According to the Ministry of Health and Welfare, 284 medicines containing sitagliptin were listed for reimbursement on the 1st.

Also, a total of 278 combination drugs that contain sitagliptin and another diabetes drug, metformin, in 7 dosage combinations, were listed.

6 types of sitagliptin and dapagliflozin combination drugs were also listed on the 1st.

Dapagliflozin is the active substance in the diabetes treatment Forxiga.

A large number of sitagliptin generics were listed last month after Januvia’s patent expiry.

On the 2nd of last month, 236 sitagliptin-containing drugs, including 163 single-agent sitagliptin drugs, were listed on Korea’s reimbursement list.

In fact, over the past 2 months, the number of drugs containing sitagliptin has increased significantly in the reimbursement list.

The overall amount of drug coverage, which had been decreasing due to the government's drug price and licensing regulations, has rebounded with the expiration of Januvia's patent.

The number of drugs listed for reimbursement has been on a decline since reaching an all-time high of 26,527 in October 2020.

Last August, the total number of drugs listed for reimbursement was 23,427, which was a decrease of 3,100 in 2 years and 10 months.

This indicates that over the past 2 years and 10 months, 3,100 more drugs were withdrawn or removed from the market than those newly listed for reimbursement under Korea’s health insurance.

The reform of the drug pricing system in 2020 triggered this reduction in the number of new listings.

The main point of the reform enforced in July 2020 was that only generics that satisfy both the ‘direct bioequivalence testing’ and ‘Regulation on Registration of Drug Substances (DMF)’ requirements may receive the highest price among generics at 53.55% of the original drug’s price.

Also, the reform contains a stepped drug pricing system that lowers the price ceiling of generic drugs according to their listing period.

If more than 20 generic drugs are listed in the market for a specific ingredient, the ceiling price for newly listed items thereafter can only be set by up to 85% of the existing lowest price.

As the price of drugs falls drastically under this structure if the generic drug company does not develop the generic drug itself or conduct bioequivalence tests, the approval of generics that are wholly manufactured under consignments has decreased significantly.

The regulatory barriers to licensing have also increased.

With the implementation of the revised Pharmaceutical Affairs Act in July 2021, the number of incrementally modified new drugs and generic drugs that can be approved through a single clinical trial has been restricted.

The new regulation, the so-called '1+3' regulation, contains provisions to limit the number of IMDs and generics that can be approved through a single clinical trial.

If all manufacturing processes are manufactured identically with the same prescription and manufacturing method at the same manufacturing facility as the pharmaceutical company that directly conducted the bioequivalence test, the use of its bioequivalence data is limited to 3 times.
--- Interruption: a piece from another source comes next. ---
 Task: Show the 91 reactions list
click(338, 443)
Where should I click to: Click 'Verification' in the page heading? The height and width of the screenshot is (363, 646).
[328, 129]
This means that only 4 generic drugs can be approved through 1 bioequivalence test.

Its clinical trial data can also be used for 3 other items in addition to the one by the company that directly carried out the trial.

Before the reform, when a specific pharmaceutical company passed a bioequivalence test and received approval for a generic product, dozens of pharmaceutical companies often received generic approval using the same data.

However, the joint development regulations rendered the ‘unlimited data copying for generic approvals' impossible.

However, unlimited consignment of the recently approved sitagliptin preparation was possible because the contract was made before the implementation of development regulations.

Consignment contracts entered into by pharmaceutical companies before the enforcement of joint development regulations are valid.

In fact, many generics have received approval before the enforcement of joint development regulations, and are waiting to be listed with reimbursement upon expiration of the original drug's patent.

According to the Ministry of Food and Drug Safety, a total of 785 drugs contain sitagliptin.

Of these, 629 have been approved after 2020.

72 and 118 were approved in 2020 and 2021, respectively.

Last year, 254 sitagliptin preparations were approved, and an additional 185 items were approved this year.